BuzzSkyline writes "Physicists have found that there is an ultimate limit to the speed of calculations, regardless of any improvements in technology. According to the researchers who found the computation limit, the bound 'poses an absolute law of nature, just like the speed of light.' While many experts expect technological limits to kick in eventually, engineers always seem to find ways around such roadblocks. If the physicists are right, though, no technology could ever beat the ultimate limit they've calculated — which is about 10^16 times faster than today's fastest machines. At the current Moore's Law pace, computational speeds will hit the wall in 75 to 80 years. A paper describing the analysis, which relies on thermodynamics, quantum mechanics, and information theory, appeared in a recent issue of Physical Review Letters (abstract here)."

4 of 418 comments (clear)

  1. Transistors Per IC and Planck Time by eldavojohn · · Score: 5, Informative

    Intel co-founder Gordon Moore predicted 40 years ago that manufacturers could double computing speed every two years or so
    by cramming ever-tinier transistors on a chip.

    That's not exactly correct. Moore's Law (or observation more like) reads in the original article as:

    The complexity for minimum component costs has increased at a rate of roughly a factor of two per year ... Certainly over the short term this rate can be expected to continue, if not to increase. Over the longer term, the rate of increase is a bit more uncertain, although there is no reason to believe it will not remain nearly constant for at least 10 years. That means by 1975, the number of components per integrated circuit for minimum cost will be 65,000. I believe that such a large circuit can be built on a single wafer.

    All he's concerned about is quoting how many components can fit on a single integrated circuit. One can see this propagated to processing speed, memory capacity, sensors and even the number and size of pixels in digital cameras but his observation itself is about the size of transistors -- not speed.

    The title should be "The Ultimate Limit of Computing Speed" not Moore's Law.

    Furthermore, we've always had Planck Time as a lower bound on the time of one operation with our smallest measurement of time so far being 10^26 Planck Times. So essentially they've bumped that lower bound up and it's highly likely more discoveries will bump that even further up. I guess our kids and grandchildren have their work cut out for them.

    --
    My work here is dung.
  2. Re:What is the limit? by SchroedingersCat · · Score: 4, Informative

    From Wikipedia: "a computer the size of the entire Earth, operating at the Bremermann's limit could perform approximately 10^75 mathematical computations per second. If we assume that a cryptographic key can be tested with only one operation, then a typical 128 bit key could be cracked in 10^37 seconds. However, a 256 bit key (which is already in use in some systems) would take about a minute to crack. Using a 512 bit key would increase the cracking time to 10^71 years, but only halve the speed of encryption."

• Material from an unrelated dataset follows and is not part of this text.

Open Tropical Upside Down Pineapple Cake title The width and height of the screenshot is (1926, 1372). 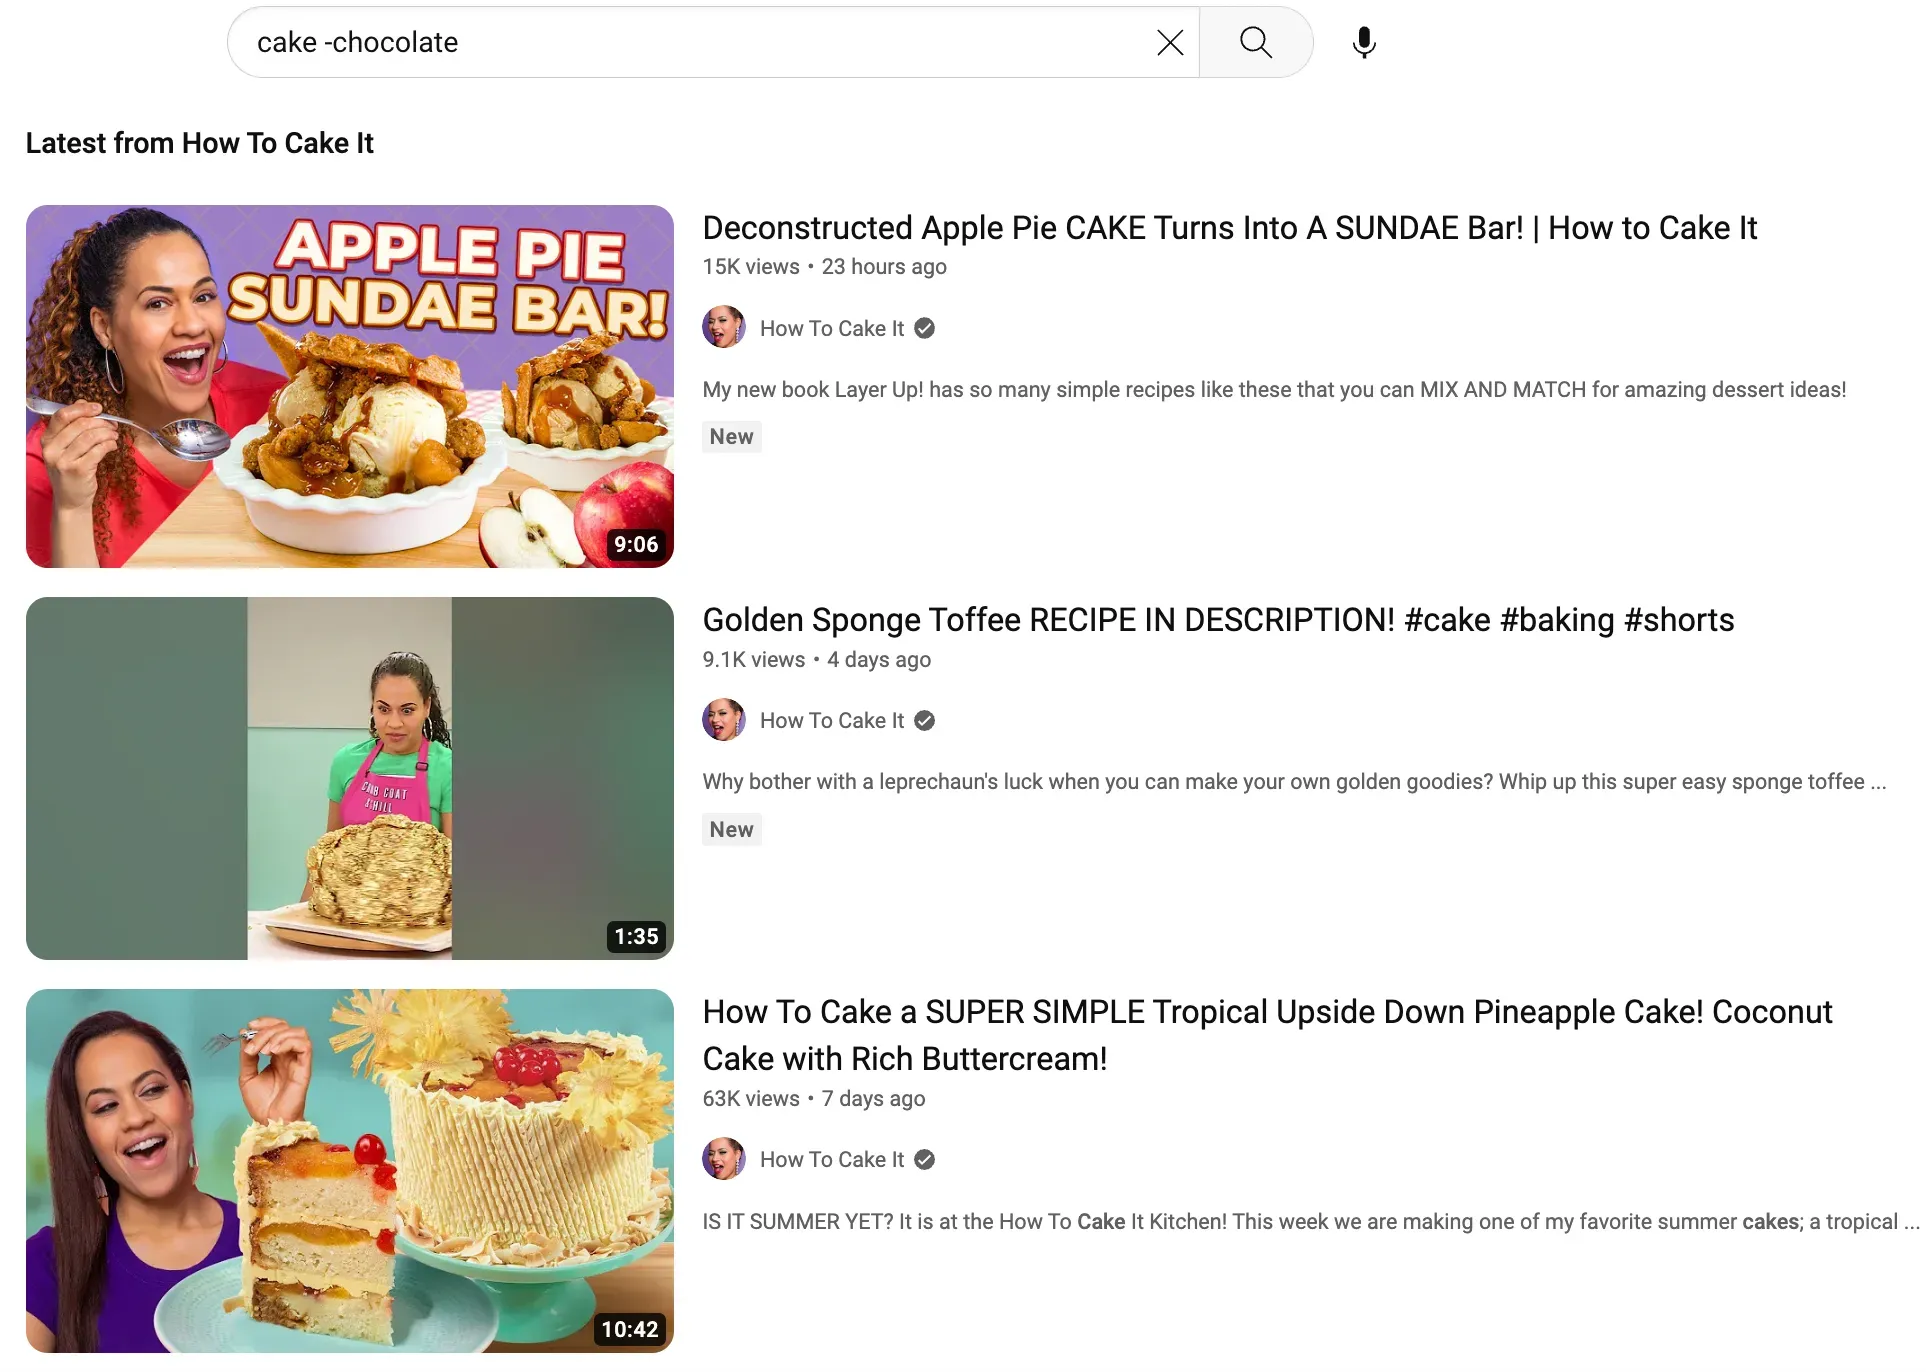pos(1266,1034)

    You see - the system that threatens to reduce your lifespan is a much faster way to acquire that key.

  3. Re:WHAT!! by Straterra · · Score: 4, Informative

    looks like we've almost reached that point now. We've had Xeon 3.0GHz cpus for over 5 years now, and they're still coming out with brand new 3ghz processors. That's a long time to not see a jump in speed, what happened to "doubling every 18 months"? We should be around 24ghz by now.

    Sorry, Performance != Clockspeed

    I, for one, am glad Intel went away from modeling their processors after their clockspeed. They went to an actual model for this reason. If you want an example where they didn't, and lower clock speed processors kept up just go back and look at the 423/427 Pentium 4's vs the Socket A Athlons (XP, ect)

  4. Re:What is the limit? by khayman80 · · Score: 4, Informative

    Nitpick: that's 10^(-37) seconds, or ~2M Planck times.